===== Document extract =====

Josiah Butterfield (March 13, 1795 – March 3, 1871) was an early Mormon leader and member of the Presidency of the Seventy of the Church of Jesus Christ of Latter Day Saints.

Butterfield was born in Dunstable, Massachusetts, to parents Abel Butterfield and Mercy Heald. He married Polly Moulton on October 30, 1819. The couple spent the 1820s in Maine, where John F. Boynton and a missionary companion baptized him in 1833. Butterfield relocated to Kirtland, Ohio, in 1834, where he worked on the Kirtland Temple. There he also became a charter member (and stockholder) of the Kirtland Safety Society. He was set apart as one of the seven presidents of Seventy on April 6, 1837. He functioned simultaneously as a member of the Kirtland High Council.

After Polly died on October 28, 1840, Butterfield married Margaret Lawrence, a mother of two daughters. Shortly after this marriage, a conflict arose between Butterfield and Joseph Smith, Jr. over the Lawrence estate, from which Butterfield was set to benefit. Smith represented the two daughters' position. Smith wrote on March 28, 1843, that Butterfield "came to my house and insulted me so outrageously that I kicked him out of the house, across the yard, and into the street." Butterfield became disaffected and was excommunicated on October 7, 1844. Jedediah M. Grant took his place in the Presidency.

Butterfield was later rebaptized and received his endowment in the Nauvoo Temple on January 20, 1846, although he did not travel west with the Mormon pioneers. By 1853, he was on his way to California when he visited his nephew, Thomas Jefferson Butterfield (namesake of Butterfield Canyon) and founder of Herriman, Utah, at Fort Herriman and affirmed his continuing faith in Mormonism.

On his way to California, he met and married Clarinda Cram Walker in Salt Lake City, Utah, on March 27, 1853. They settled near Aromas, California, and had six children together. On May 1, 1865, Butterfield was baptized into the Reorganized Church of Jesus Christ of Latter Day Saints by Glaud Rodger in Watsonville, California. He died March 3, 1871, in Aromas, California.

=====

Your tasks:
a) Answer these questions from the Josiah Butterfield biography:
(i) In which Massachusetts town was Butterfield born?
(ii) On what date was Butterfield excommunicated?
(iii) Who baptized Butterfield into the Reorganized Church of Jesus Christ of Latter Day Saints?
b) Name every woman the Josiah Butterfield biography says Butterfield married.
c) From the Josiah Butterfield biography, reproduce the stretch from "Josiah Butterfield (March" through "Kirtland High Council." verbatim.

===== Data segment =====

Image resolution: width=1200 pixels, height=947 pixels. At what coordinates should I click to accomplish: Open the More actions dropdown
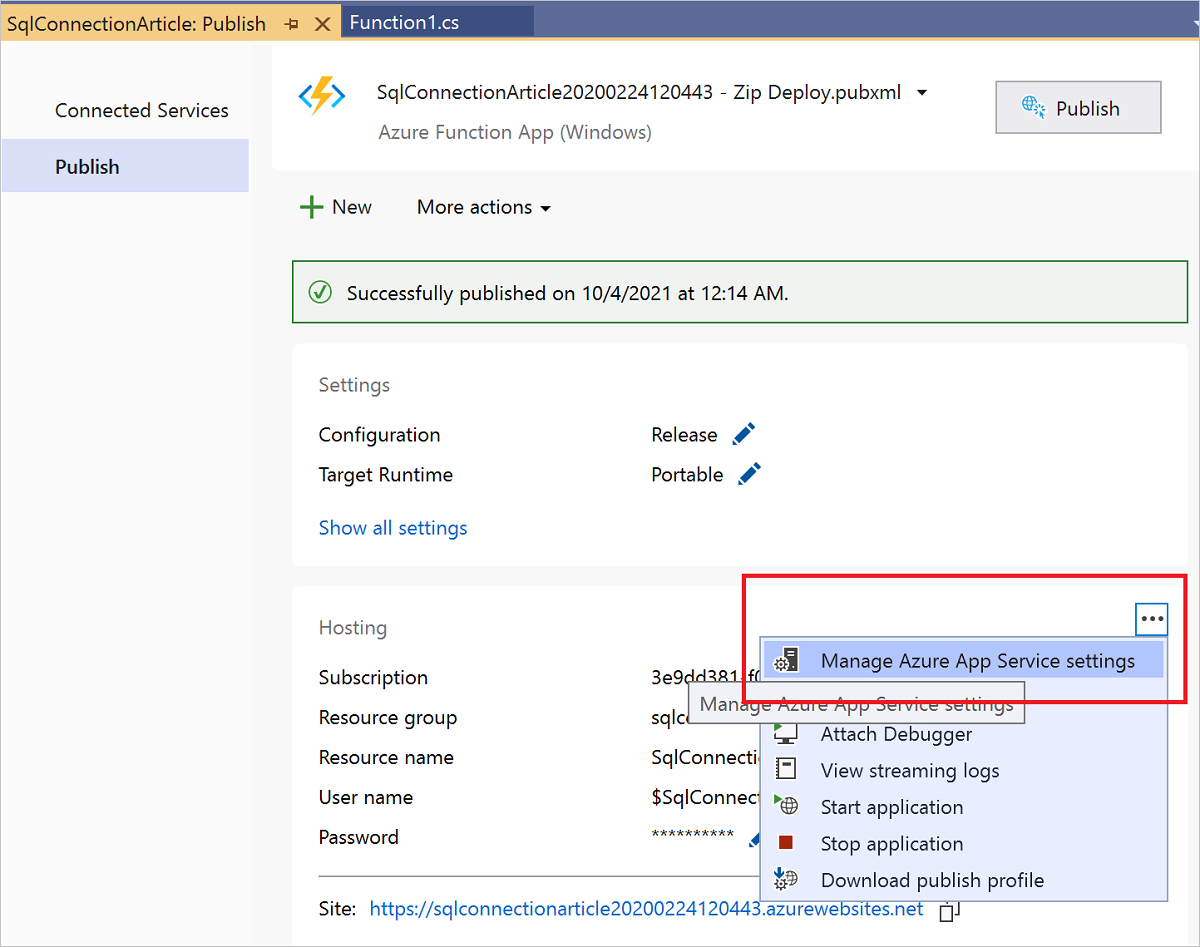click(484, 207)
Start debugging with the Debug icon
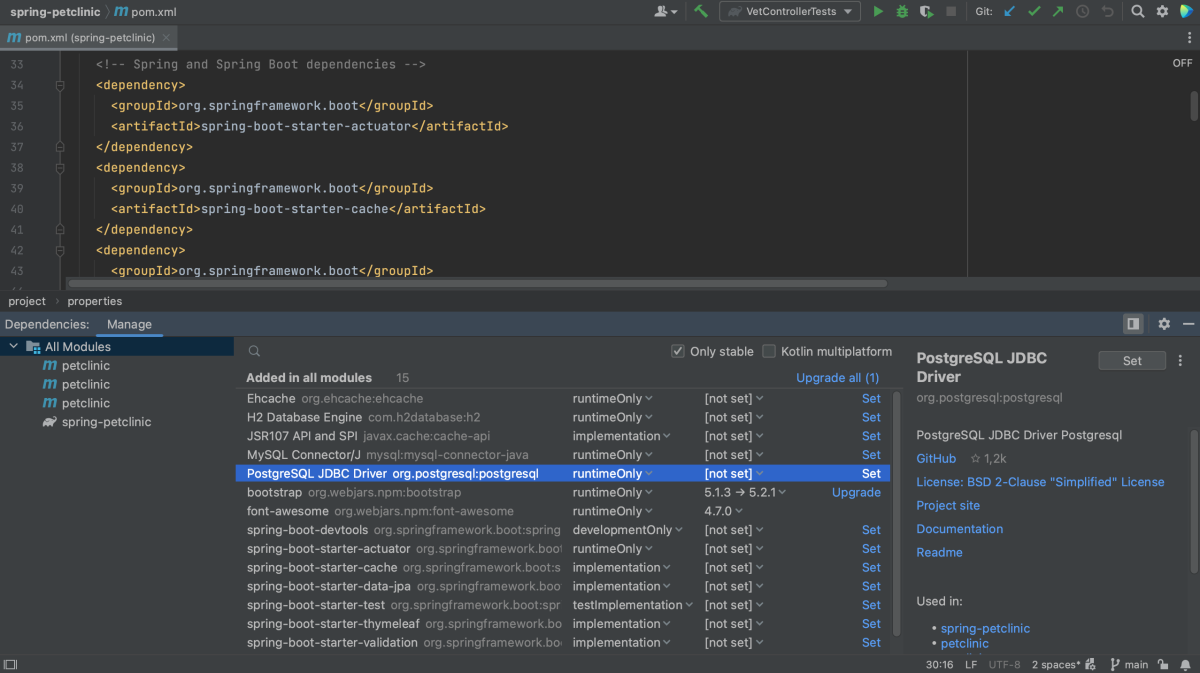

=====

Solution list:
a)
(i) Dunstable, Massachusetts
(ii) October 7, 1844
(iii) Glaud Rodger

b) Polly Moulton, Margaret Lawrence, Clarinda Cram Walker

c)
Josiah Butterfield (March 13, 1795 – March 3, 1871) was an early Mormon leader and member of the Presidency of the Seventy of the Church of Jesus Christ of Latter Day Saints.

Butterfield was born in Dunstable, Massachusetts, to parents Abel Butterfield and Mercy Heald. He married Polly Moulton on October 30, 1819. The couple spent the 1820s in Maine, where John F. Boynton and a missionary companion baptized him in 1833. Butterfield relocated to Kirtland, Ohio, in 1834, where he worked on the Kirtland Temple. There he also became a charter member (and stockholder) of the Kirtland Safety Society. He was set apart as one of the seven presidents of Seventy on April 6, 1837. He functioned simultaneously as a member of the Kirtland High Council.